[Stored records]
::::::::

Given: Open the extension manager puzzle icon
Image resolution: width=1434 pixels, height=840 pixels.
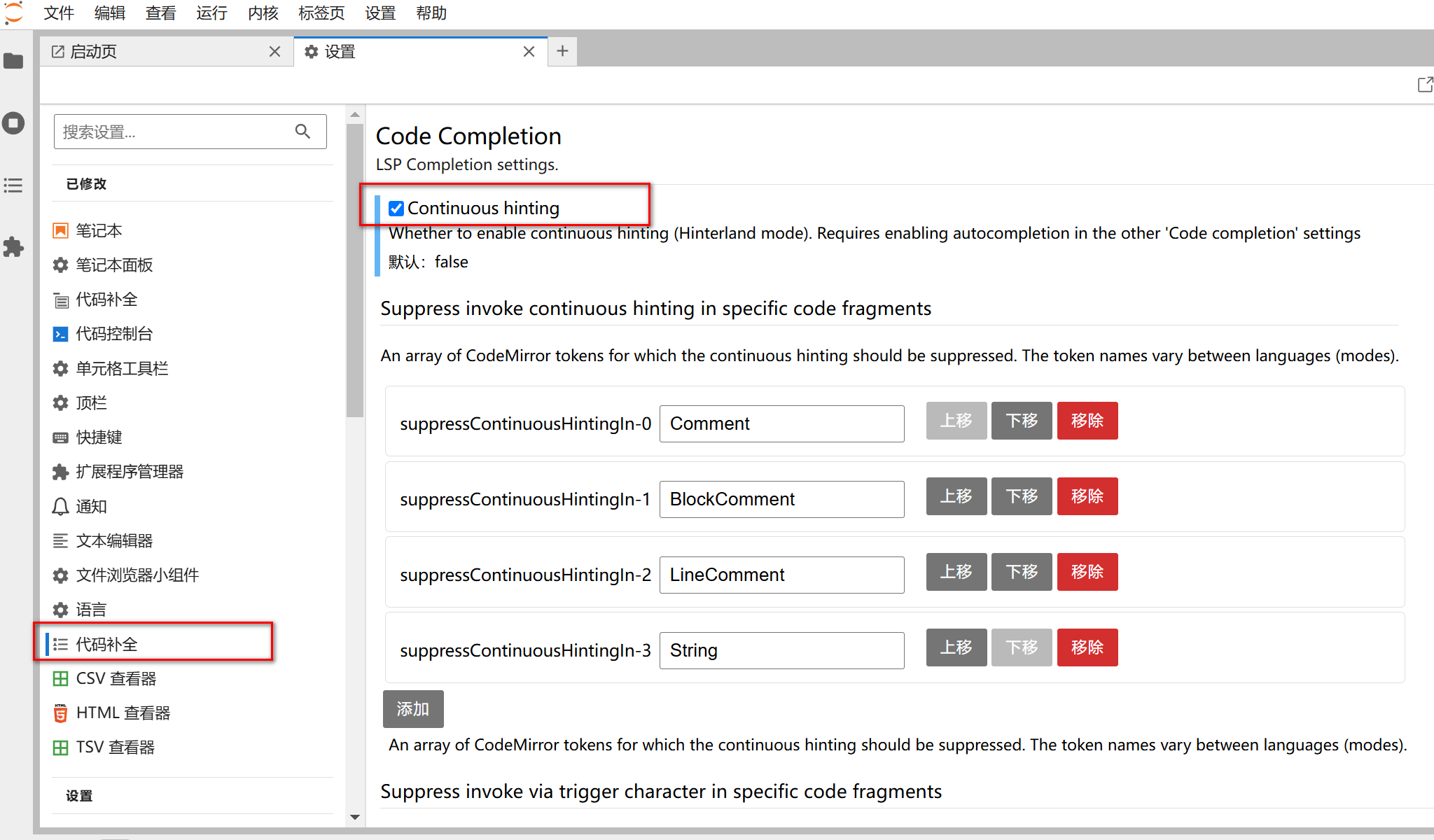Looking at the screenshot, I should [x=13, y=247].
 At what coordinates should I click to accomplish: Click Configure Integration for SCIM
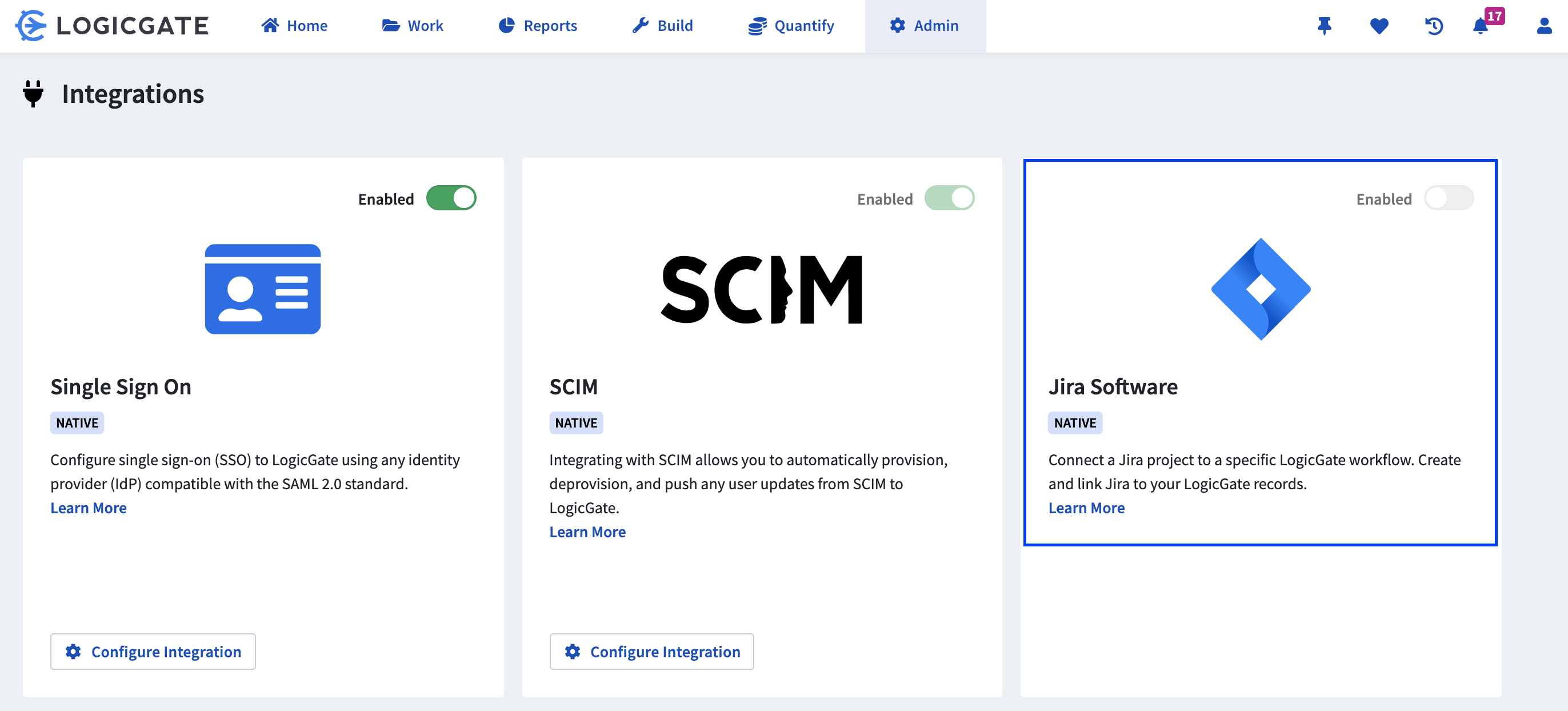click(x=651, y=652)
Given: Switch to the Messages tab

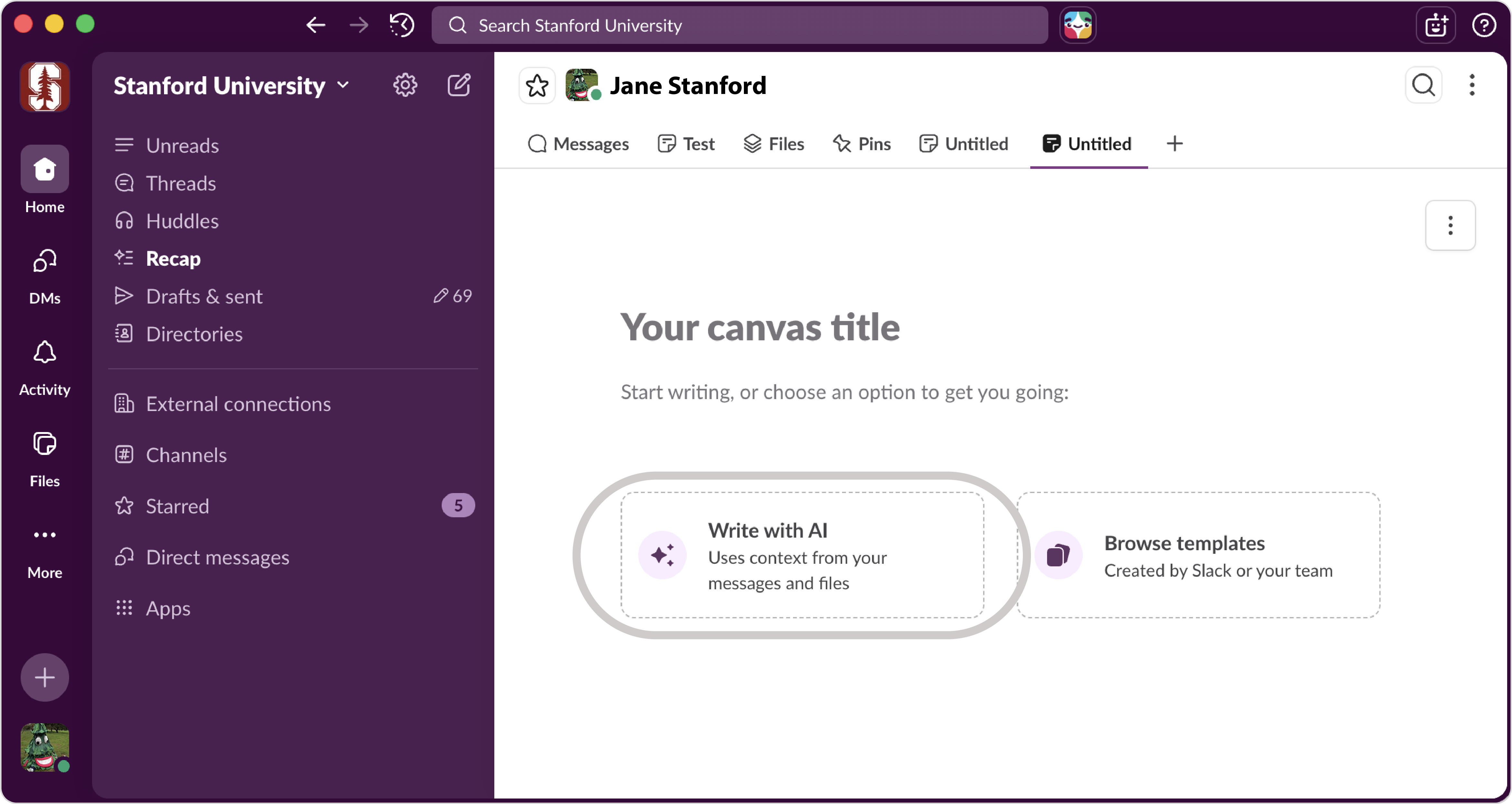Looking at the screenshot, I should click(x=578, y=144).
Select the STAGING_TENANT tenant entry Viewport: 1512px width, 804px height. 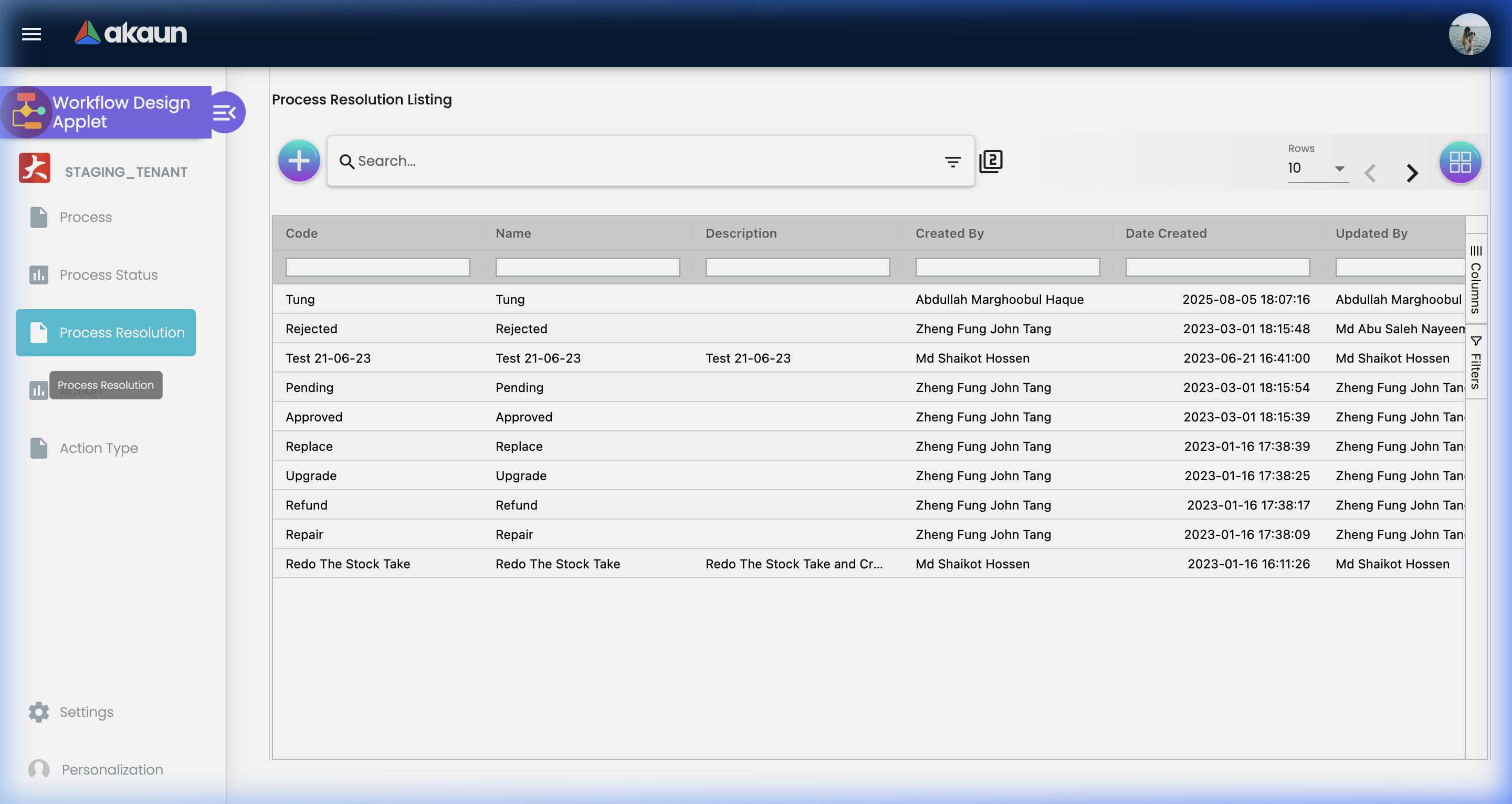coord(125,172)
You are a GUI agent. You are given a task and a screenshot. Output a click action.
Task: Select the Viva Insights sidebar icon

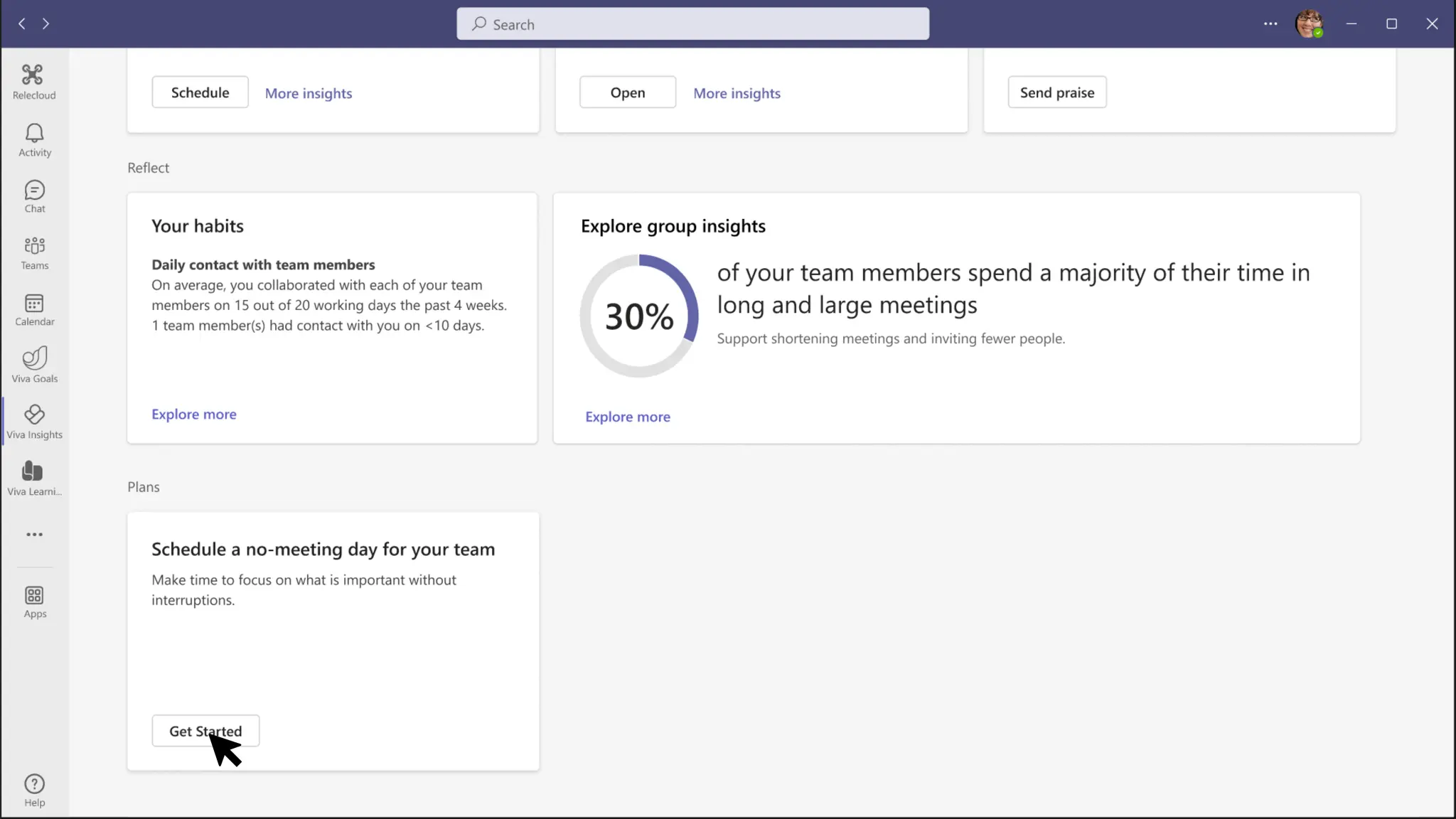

::::::::

WORK INSTRUCTION ▸
Once you have identified the lines above that contain "icon", copy each of them.

RESPONSE TO THIS EXERCISE ▸
Given: Open the extension manager puzzle icon
Task: Select the Viva Insights sidebar icon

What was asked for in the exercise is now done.